B+ : drags on a bit, and definitely cricket-heavy, but fine entertaining fun

See our review for fuller assessment.




Review Summaries
Source Rating Date Reviewer
Dawn . 15/5/2011 Hasan Zaidi
Financial Times B 29/4/2011 Ludovic Hunter-Tilney
The Guardian B+ 6/5/2011 Kamila Shamsie
The Independent . 29/4/2011 Salil Tripathi
New Statesman B+ 4/7/2011 Soumya Bhattacharya
The Observer A 30/4/2011 Tishani Doshi
Outlook India A+ 18/4/2011 Shashi Tharoor


  From the Reviews:
  • "The brilliance of Karunatilaka is in crafting a voice for his rambunctious, reflective, dying protagonist that is completely and entirely believable, not a small feat for a writer at least 20 years younger.
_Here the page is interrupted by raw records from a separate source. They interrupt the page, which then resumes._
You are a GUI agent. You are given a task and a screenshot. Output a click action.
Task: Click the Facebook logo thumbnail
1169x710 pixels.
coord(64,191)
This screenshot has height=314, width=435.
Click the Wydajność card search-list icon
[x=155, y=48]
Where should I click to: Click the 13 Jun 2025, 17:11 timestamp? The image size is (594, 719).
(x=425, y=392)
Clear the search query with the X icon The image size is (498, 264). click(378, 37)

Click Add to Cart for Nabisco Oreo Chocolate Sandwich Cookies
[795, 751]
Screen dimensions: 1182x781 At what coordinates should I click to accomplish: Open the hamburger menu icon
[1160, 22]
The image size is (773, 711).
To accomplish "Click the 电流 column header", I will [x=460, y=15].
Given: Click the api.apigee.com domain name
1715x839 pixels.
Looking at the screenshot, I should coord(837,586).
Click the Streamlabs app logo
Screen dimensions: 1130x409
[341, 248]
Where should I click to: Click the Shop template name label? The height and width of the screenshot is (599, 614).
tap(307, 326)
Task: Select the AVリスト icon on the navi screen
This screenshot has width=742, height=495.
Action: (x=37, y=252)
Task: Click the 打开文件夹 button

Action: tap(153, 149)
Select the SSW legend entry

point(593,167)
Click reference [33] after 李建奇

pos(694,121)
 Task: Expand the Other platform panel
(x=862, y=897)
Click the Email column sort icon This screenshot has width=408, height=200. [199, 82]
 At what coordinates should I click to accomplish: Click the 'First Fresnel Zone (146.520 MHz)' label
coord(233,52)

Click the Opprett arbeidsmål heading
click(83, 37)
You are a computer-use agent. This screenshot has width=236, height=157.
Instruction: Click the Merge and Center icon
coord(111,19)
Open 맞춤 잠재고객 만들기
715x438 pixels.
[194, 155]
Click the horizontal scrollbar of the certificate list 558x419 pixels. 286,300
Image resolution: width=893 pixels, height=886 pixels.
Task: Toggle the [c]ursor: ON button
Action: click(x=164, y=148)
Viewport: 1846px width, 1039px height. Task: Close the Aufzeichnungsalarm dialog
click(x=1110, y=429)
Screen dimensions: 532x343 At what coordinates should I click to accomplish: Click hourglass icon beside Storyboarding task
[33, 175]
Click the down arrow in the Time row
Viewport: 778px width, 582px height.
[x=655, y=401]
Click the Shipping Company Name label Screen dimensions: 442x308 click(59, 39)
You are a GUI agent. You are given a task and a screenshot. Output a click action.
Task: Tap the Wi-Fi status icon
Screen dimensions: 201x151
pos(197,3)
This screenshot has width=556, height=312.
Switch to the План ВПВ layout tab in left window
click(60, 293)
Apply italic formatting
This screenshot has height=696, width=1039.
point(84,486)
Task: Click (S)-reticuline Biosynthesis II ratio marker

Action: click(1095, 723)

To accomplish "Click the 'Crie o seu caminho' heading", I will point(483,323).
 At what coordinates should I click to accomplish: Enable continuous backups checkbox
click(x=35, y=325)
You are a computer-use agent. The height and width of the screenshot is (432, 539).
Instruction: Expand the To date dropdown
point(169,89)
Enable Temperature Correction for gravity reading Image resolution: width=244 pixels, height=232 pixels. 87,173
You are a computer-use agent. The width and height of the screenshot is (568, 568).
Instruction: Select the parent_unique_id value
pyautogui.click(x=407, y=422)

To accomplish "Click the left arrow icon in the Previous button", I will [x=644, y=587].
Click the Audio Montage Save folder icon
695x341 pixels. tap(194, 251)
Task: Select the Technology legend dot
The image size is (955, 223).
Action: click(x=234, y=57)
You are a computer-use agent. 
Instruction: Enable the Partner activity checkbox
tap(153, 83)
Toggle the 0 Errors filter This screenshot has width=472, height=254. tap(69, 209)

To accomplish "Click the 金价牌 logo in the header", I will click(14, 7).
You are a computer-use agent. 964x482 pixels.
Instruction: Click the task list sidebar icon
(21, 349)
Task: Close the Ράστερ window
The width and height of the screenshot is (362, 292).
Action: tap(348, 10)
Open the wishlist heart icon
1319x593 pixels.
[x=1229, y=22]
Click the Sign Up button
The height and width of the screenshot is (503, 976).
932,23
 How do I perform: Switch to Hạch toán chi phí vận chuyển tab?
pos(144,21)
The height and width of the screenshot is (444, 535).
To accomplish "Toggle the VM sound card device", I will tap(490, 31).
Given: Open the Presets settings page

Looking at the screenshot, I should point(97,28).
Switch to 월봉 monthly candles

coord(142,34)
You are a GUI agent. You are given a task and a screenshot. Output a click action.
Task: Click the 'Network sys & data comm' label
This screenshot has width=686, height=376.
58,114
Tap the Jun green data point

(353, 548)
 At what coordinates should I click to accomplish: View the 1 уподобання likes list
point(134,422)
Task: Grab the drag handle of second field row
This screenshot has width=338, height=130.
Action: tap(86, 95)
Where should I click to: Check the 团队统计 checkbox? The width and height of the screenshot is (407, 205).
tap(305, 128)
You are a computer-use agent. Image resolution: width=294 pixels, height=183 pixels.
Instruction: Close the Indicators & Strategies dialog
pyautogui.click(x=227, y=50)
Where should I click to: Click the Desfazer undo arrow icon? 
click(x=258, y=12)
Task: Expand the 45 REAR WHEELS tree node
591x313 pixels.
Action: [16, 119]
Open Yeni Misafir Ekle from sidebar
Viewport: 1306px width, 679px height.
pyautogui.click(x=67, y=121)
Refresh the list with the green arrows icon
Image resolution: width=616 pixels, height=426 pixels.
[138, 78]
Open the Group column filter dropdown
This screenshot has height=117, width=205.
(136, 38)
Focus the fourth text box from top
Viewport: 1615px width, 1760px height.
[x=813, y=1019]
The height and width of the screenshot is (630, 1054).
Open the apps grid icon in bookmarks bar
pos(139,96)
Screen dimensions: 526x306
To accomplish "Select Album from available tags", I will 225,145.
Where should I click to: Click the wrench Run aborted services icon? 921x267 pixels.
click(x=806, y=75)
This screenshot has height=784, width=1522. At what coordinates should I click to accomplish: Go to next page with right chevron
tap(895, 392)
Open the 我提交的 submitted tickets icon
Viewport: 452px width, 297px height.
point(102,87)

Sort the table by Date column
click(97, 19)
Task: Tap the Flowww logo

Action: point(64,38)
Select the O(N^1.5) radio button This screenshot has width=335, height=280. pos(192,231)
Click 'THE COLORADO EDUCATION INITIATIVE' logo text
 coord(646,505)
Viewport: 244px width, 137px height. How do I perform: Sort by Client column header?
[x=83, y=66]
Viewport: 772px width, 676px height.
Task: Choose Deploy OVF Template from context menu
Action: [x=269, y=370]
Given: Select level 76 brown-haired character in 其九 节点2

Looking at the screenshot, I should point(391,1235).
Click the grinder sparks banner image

Equally remarkable is the layered nuance he brings to W.G.’s human relationships, particularly that with his wife. (...) But Karunatilka’s other big achievement is in making contemporary Sri Lanka come alive, warts and all, even for readers who may never have been there." - Hasan Zaidi, Dawn

  • "Chinaman is the Singapore-based Karunatilaka’s first novel, and betrays a rawness you might expect from a first-timer. The chronological structure darts around confusingly and there’s an awkwardly tacked-on subplot about an English expat friend accused of pederasty. Pages are dense with dialogue and characters. Yet Chinaman’s free-wheeling, zany tempo is part of its charm too." - Ludovic Hunter-Tilney, Financial Times

  • "Admittedly, the relentless back and forth of the narrative can be frustrating, and makes one long for the tempo of cricket rather than ping pong. It is not without purpose -- the dislocations and disorientation mirror Wije's own life -- but for a while it diminishes the pleasure of the book, until suddenly it doesn't. It's impossible to say if that's the writer playing himself into form, or the reader getting her eye in. The structure itself ultimately becomes a strength – to tell this rambunctious story neatly wouldn't have been nearly as effective. (...) The strength of the book lies in its energy, its mixture of humour and heartwrenching emotion, its twisting narrative, its playful use of cricketing facts and characters, and its occasional blazing anger about what Sri Lanka has done to itself." - Kamila Shamsie, The Guardian

  • "Cricket allows Karunatilaka the outfield to show what his country is capable of, without being overt about it. (...) What Karunatilaka has produced may or may not be the Great Sri Lankan Novel. Other worthy contenders exist, and parts of Chinaman are genuinely abstruse for those who see cricket as a game of flannelled fools. But it a Great Cricket Novel." - Salil Tripathi, The Independent

  • "Chinaman is a capacious novel, discursive (often delightfully, on occasion annoyingly), leavened with snappy one-liners, plotted like a good thriller, and as compulsively readable, yet full of postmodern high jinks too." - Soumya Bhattacharya, New Statesman

  • "For all the seriousness of his subject matter, Karunatilaka has a real lightness of touch. He mixes humour and violence with the same deftness with which his protagonist mixes drinks. What he lacks in lyricism, he makes up for with brashness. (...) What is most remarkable about this novel, though, is how fact and fiction are manipulated. Real personalities parley with invented ones. (...) This may not be the Great Sri Lankan novel, as Karunatilaka's publishers loudly proclaim. But it is a great novel, and it is most certainly Sri Lankan." - Tishani Doshi, The Observer

  • "Shehan Karunatilaka’s extraordinary first novel is manifestly a work of genius -- one that manages to be about Sri Lanka without being overtly about it, and seems to be about cricket but goes well beyond it. (...) Karunatilaka’s writing is astonishingly assured for a debutant novelist, witty, insightful, often clever and occasionally profound. His style is quirky and original: the novel unfolds in short sections with whimsical sub-headings, and is sprinkled with sketches, lists, wry observations and over-exposed photographs. And yet the idiosyncrasies never grate; they inveigle you into the mood of the book" - Shashi Tharoor, Outlook India

Please note that these ratings solely represent the complete review's biased interpretation and subjective opinion of the actual reviews and do not claim to accurately reflect or represent the views of the reviewers. Similarly the illustrative quotes chosen here are merely those the complete review subjectively believes represent the tenor and judgment of the review as a whole. We acknowledge (and remind and warn you) that they may, in fact, be entirely unrepresentative of the actual reviews by any other measure.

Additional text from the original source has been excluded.